• [Task statement]:
Arrange the records from the line with "Given: Click the coin stack icon" up to and including the line with "Looking at the" as a two-column CSV with the headers request and answer, one row per record. Put each value in a single quoted field, replace line breaks with spaces, and leave the pictures out.

• [Given entries]:
· · · · ·

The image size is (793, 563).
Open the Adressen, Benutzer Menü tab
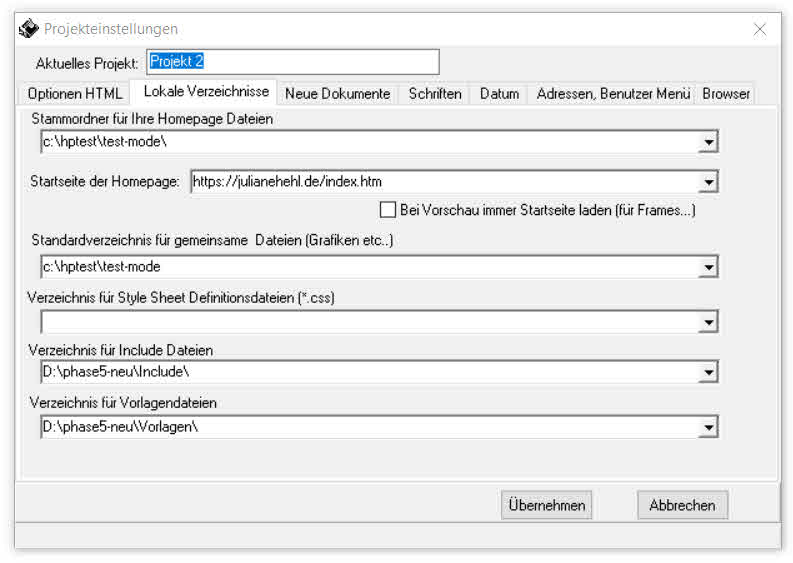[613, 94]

· · · · ·

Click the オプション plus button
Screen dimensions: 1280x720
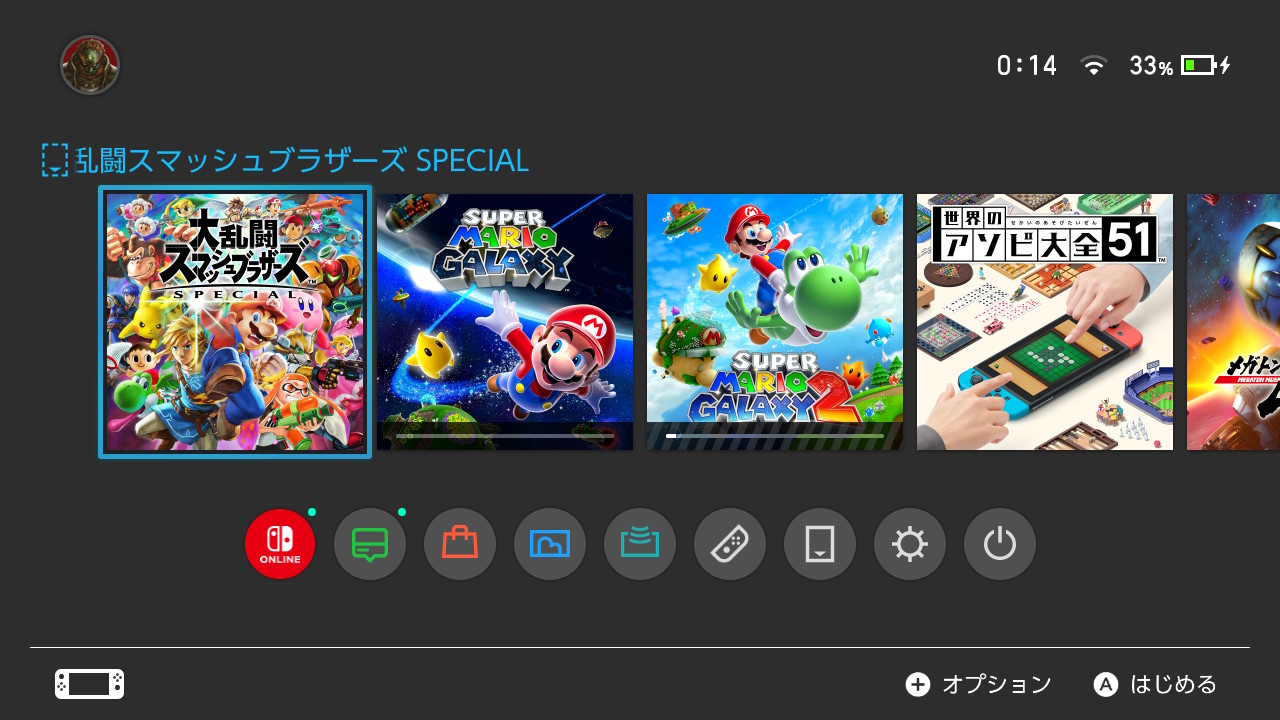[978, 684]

· · · · ·

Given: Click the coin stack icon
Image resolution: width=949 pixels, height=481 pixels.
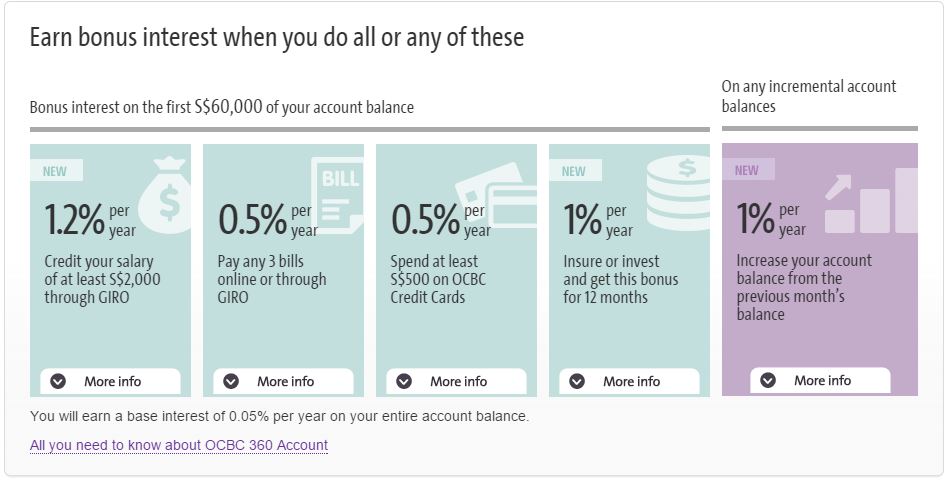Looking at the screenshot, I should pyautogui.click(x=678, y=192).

· · · · ·

• [Solution to this task]:
request,answer
"Given: Click the coin stack icon Image resolution: width=949 pixels, height=481 pixels.","Looking at the screenshot, I should pyautogui.click(x=678, y=192)."